🤖 AI Summary
Embodied search under ambiguous natural-language instructions (e.g., “fetch a tool”) poses a fundamental trade-off between physical exploration cost and cognitive cost of human interaction; existing MLLM-based agents treat ambiguity resolution as passive perception, failing to jointly optimize these heterogeneous costs. Method: We propose HC-GRPO, a reinforcement learning algorithm that— for the first time in MLLM policy optimization—explicitly models heterogeneous costs (e.g., navigation time, human attention demand) and unifies dialogue questioning, memory retrieval, and navigation actions into a single joint decision-making process.
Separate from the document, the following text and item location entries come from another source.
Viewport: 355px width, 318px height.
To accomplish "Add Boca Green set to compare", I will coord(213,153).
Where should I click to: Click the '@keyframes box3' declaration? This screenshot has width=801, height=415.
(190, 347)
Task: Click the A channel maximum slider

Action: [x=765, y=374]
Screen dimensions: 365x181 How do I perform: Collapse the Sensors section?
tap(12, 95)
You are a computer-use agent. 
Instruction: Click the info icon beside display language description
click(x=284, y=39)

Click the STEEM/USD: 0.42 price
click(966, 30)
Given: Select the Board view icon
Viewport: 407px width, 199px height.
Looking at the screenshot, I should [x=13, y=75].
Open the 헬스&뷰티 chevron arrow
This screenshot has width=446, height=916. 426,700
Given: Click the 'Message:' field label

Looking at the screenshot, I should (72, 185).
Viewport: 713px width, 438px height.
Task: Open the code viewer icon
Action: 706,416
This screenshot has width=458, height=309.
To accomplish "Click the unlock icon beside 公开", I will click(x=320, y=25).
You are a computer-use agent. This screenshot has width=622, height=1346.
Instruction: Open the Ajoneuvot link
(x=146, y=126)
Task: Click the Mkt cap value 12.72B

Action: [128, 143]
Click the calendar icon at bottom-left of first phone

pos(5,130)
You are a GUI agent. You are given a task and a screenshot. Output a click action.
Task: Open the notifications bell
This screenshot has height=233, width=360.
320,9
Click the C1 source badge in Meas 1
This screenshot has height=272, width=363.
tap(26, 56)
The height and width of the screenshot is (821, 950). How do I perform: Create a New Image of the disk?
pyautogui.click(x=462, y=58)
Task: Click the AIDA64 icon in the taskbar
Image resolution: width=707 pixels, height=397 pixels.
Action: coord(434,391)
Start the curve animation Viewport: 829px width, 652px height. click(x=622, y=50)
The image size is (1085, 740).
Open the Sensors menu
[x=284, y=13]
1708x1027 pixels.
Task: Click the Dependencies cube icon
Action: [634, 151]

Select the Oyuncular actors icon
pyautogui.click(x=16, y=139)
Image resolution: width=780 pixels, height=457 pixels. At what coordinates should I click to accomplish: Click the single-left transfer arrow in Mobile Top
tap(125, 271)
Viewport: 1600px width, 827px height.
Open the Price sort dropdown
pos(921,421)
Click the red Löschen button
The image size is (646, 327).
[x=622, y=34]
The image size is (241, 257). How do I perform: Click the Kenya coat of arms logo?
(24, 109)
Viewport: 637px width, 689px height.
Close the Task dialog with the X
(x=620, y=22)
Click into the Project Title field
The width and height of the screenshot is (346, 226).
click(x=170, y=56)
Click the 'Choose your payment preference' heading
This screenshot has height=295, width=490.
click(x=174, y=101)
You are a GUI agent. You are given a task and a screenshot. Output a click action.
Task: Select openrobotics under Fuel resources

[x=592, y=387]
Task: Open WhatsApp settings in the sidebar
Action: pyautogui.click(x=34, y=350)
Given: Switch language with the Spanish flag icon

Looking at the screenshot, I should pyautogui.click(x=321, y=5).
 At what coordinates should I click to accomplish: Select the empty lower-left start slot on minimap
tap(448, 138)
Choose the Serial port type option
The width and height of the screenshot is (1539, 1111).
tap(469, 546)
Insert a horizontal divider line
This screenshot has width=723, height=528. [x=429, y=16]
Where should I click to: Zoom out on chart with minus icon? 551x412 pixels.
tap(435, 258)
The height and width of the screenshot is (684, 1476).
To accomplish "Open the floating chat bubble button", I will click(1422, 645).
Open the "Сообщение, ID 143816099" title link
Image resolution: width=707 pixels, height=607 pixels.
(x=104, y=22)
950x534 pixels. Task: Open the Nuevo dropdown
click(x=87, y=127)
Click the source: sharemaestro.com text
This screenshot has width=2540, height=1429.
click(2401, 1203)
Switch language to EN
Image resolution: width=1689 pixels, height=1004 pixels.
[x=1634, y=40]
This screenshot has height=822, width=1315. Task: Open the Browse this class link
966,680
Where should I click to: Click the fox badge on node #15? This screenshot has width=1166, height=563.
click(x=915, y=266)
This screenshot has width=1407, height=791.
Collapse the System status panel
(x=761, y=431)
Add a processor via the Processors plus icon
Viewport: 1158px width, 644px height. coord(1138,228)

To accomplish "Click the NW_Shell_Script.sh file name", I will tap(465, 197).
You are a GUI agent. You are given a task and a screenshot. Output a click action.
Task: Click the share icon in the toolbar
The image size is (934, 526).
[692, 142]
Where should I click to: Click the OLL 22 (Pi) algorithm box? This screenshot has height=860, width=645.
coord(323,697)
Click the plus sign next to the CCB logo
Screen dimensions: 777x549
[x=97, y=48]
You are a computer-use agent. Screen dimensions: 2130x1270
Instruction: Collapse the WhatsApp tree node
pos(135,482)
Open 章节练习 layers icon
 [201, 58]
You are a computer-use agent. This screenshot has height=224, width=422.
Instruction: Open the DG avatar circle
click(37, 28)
Leveraging a multimodal large language model and the AI2-THOR simulator, HC-GRPO minimizes total task cost via grouped trajectory sampling and relative advantage-based updates. Results: Experiments demonstrate significant improvements in task success rate and a ~50% reduction in total operational cost, validating the effectiveness of cost-aware training for grounding embodied agents in the physical world.
📝 Abstract
Multimodal Large Language Models (MLLMs) have empowered embodied agents with remarkable capabilities in planning and reasoning. However, when facing ambiguous natural language instructions (e.g., "fetch the tool" in a cluttered room), current agents often fail to balance the high cost of physical exploration against the cognitive cost of human interaction. They typically treat disambiguation as a passive perception problem, lacking the strategic reasoning to minimize total task execution costs. To bridge this gap, we propose ESearch-R1, a cost-aware embodied reasoning framework that unifies interactive dialogue (Ask), episodic memory retrieval (GetMemory), and physical navigation (Navigate) into a single decision process. We introduce HC-GRPO (Heterogeneous Cost-Aware Group Relative Policy Optimization). Unlike traditional PPO which relies on a separate value critic, HC-GRPO optimizes the MLLM by sampling groups of reasoning trajectories and reinforcing those that achieve the optimal trade-off between information gain and heterogeneous costs (e.g., navigate time, and human attention). Extensive experiments in AI2-THOR demonstrate that ESearch-R1 significantly outperforms standard ReAct-based agents. It improves task success rates while reducing total operational costs by approximately 50%, validating the effectiveness of GRPO in aligning MLLM agents with physical world constraints.